2.6. Zie ook hof Amsterdam 2 maart 1995, BIE 1997, 73. Het hof toetste of in het gegeven geval, ondanks een toevoeging, de rectificatie juist was uitgevoerd (in welke toetsing besloten ligt dat bepaalde toevoegingen niet toelaatbaar zijn). Het hof was van oordeel dat niet was komen vast te staan dat de veroordeelde in gebreke was gebleven:
"4.24. Aan New Bo's kan worden toegegeven dat aan de in eerste instantie gelaste rectificatie op de door haar aangegeven gronden gestalte is gegeven op een manier, die als minder wenselijk moet worden aangemerkt. Met name door de begeleidende brief, waarin de geadresseerde wordt medegedeeld dat hoger beroep tegen het vonnis is ingesteld waarin de rectificatie is gelast en dat een uitspraak over ongeveer vier weken is te verwachten, wordt aan het effect van de rectificatie inderdaad tot op zekere hoogte afbreuk gedaan, waarmee FBN zich op de rand van het toelaatbare begeeft.

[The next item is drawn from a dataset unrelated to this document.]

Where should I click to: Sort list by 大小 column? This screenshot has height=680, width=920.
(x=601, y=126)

4.25. Aangezien deze brief zich echter hiertoe beperkt en de tekst van de rectificatie op zichzelf correct wordt weergegeven, is in dit kort geding toch voorshands onvoldoende komen vast te staan dat FBN in gebreke is gebleven overeenkomstig het bevel van de president te handelen. (...)"(11)

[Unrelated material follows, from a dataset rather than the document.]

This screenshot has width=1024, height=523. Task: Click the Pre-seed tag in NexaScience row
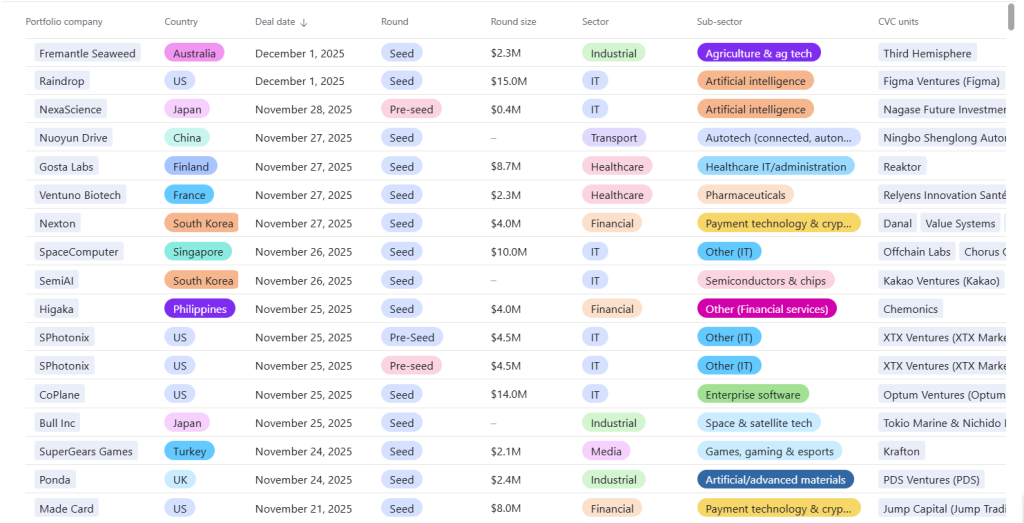(x=411, y=109)
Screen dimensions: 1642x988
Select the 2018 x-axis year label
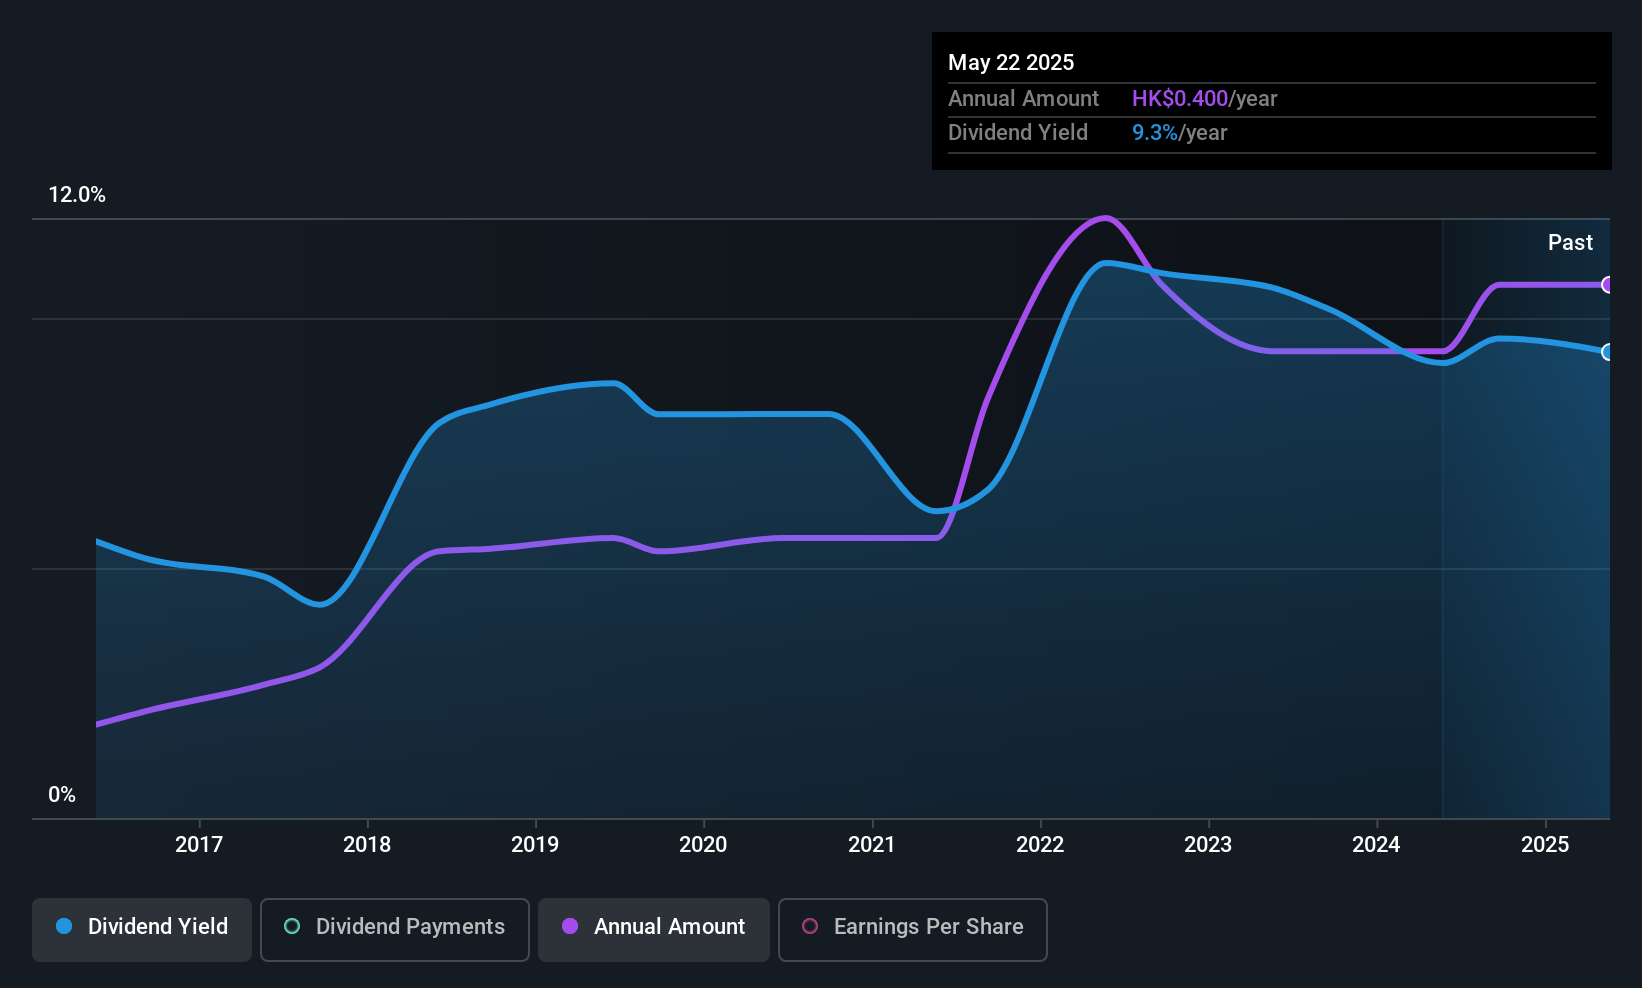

2.7. Voorts kan worden gewezen op het geval waarin een columnist wegens belediging van een scheidsrechter was veroordeeld tot het plaatsen van een rectificatie in het sportkatern van het desbetreffende dagblad(12). Daags na de publicatie van de desbetreffende rectificatie schreef hij een nieuwe column, bestaande uit strafregels, namelijk 54 maal de regel: 'ik mag niet kwetsen en grieven', gevolgd door de zin: "(en stel voor weer over te gaan tot de orde van de dag)". Schuijt bespreekt de vraag of juridische actie tegen deze tweede column mogelijk zou zijn geweest en concludeerde(13):
"De rechter had de rectificatie bevolen zonder de toevoeging, dat de krant zich van commentaar zou moeten onthouden. Een dergelijke toevoeging is door de Hoge Raad toelaatbaar geacht, omdat dat geen afbreuk zou doen aan de vrijheid van meningsuiting elders (...). Als men al een dergelijk verbod aan de rectificatie zou willen verbinden, zou mijn voorkeur uitgaan naar een formulering die de vrijheid van meningsuiting explicieter sauveert, bijvoorbeeld die van Pres. Rb. Amsterdam 7 februari 1980 (niet gepubliceerd): 'zonder enige toevoeging, bespreking of beschouwing van zodanige aard dat het doel of de strekking van dit vonnis zou worden aangetast.' Men kan zich zelfs afvragen of een dergelijk verbod eigenlijk wel nodig is. Het is immers vanzelfsprekend dat men het vonnis waarbij men veroordeeld wordt tot een rectificatie, zodanig behoort uit te voeren dat er geen afbreuk aan wordt gedaan (...). Of in casu de strafregels van de columnist een dag ná het plaatsen van de rectificatie inderdaad zodanig afbreuk aan de rectificatie hebben gedaan, dat zij onrechtmatig jegens de scheidsrechter waren, betwijfel ik. Onsportief is nog niet onrechtmatig. (...)"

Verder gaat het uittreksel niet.